A great part of Canada’s goal of eliminating emissions from electricity generation by 2050 relies on renewable energy, and the relevant technology is simply not there yet. Wind and solar generate valuable zero-greenhouse-gas power – but only provided there exist low-cost means to “store” surplus electricity not needed by the utility at time of generation but needed later. Without adequate storage, power utilities heavily dependent on wind/solar risk instability.
The problem has not arisen in Canada, but has elsewhere. Advocates of nuclear, including many Canadian power utilities, make the obvious argument in finding a solution: Nuclear power emits no GHGs and is accessible, whether or not the sun is shining and/or the wind is blowing.
In particular, the small modular reactor is typically one-fifth the size of traditional ones. While there is yet only one working prototype in the world, such reactors have the potential to be far cheaper than conventional ones and can be more flexibly deployed. SMRs located near their customers eliminate the need for long-distance transmission lines. Both SMRs and new-generation conventional reactors are safer than legacy reactors; they require no human intervention in case of a meltdown.

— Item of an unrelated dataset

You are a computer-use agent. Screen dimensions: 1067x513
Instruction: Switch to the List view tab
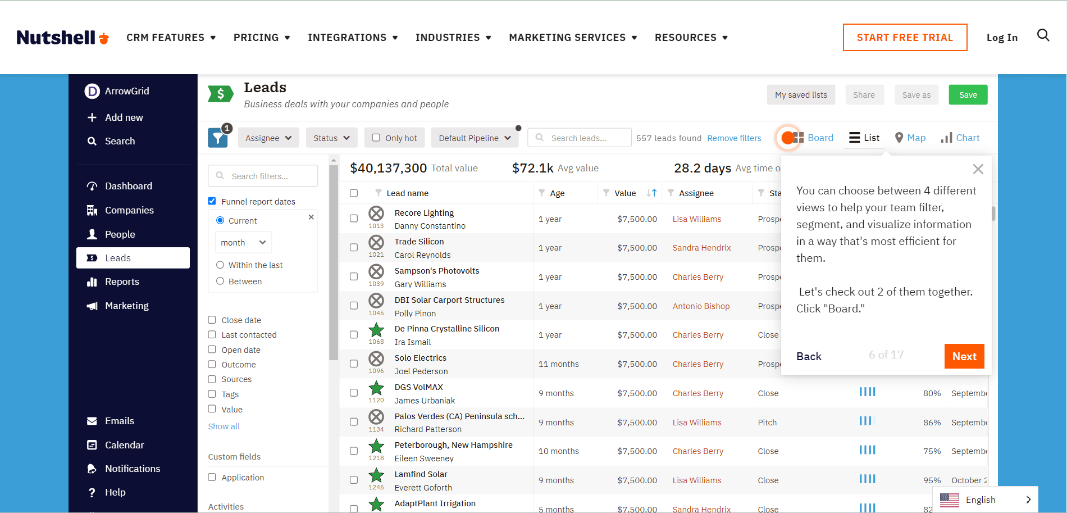click(x=864, y=137)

The International Energy Agency estimates that the cost of generating a megawatt of electricity from new nuclear capacity is lower than the generation-plus-storage cost of wind/solar technologies. Faced with the urgent need to de-fossilize power systems, many countries (e.g., China, Russia, France) are now investing heavily in small nuclear reactors (SMRs).

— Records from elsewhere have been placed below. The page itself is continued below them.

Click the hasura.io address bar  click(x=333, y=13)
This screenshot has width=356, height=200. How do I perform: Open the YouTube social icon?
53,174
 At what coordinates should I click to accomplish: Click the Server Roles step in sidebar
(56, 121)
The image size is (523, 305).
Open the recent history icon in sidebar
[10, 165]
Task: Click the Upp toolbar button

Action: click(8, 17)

Yet for some reason Canada largely does not see nuclear as a solution. The Canada Energy Register (CER), a little-known federal agency, has projected how Canada can meet “net zero” GHG emissions by 2050. The projection assumes that over half of the increased power that is needed will come from wind or solar, some from new hydro, some from natural gas combined with carbon capture and storage – but none from nuclear, other than refurbishing some legacy reactors.
That is absurd. If Canada primarily relies on wind and solar, we are gambling that future technology in batteries, for example, will enable utilities to “store” electricity at a reasonable cost. And that is far from a certainty.
While in some cases, utility companies with hydro capacity can operate turbines at below-optimum levels during the day and increase flow through turbines at peak evening hours, this form of quasi-storage is not free. The utility must invest in sufficient hydro capacity. The same goes for chemical transformation (e.g., from electricity to hydrogen). It is costly, and there is little evidence that companies are meaningfully investing in it.
In the context of climate change, countries are making large energy investments amid great uncertainty. In 2050, it will perhaps be proven correct to have prioritized wind and solar, perhaps not. In 2050, SMRs may be the obvious “dispatchable” power source to displace fossil fuels, perhaps not. We need to hedge our bets.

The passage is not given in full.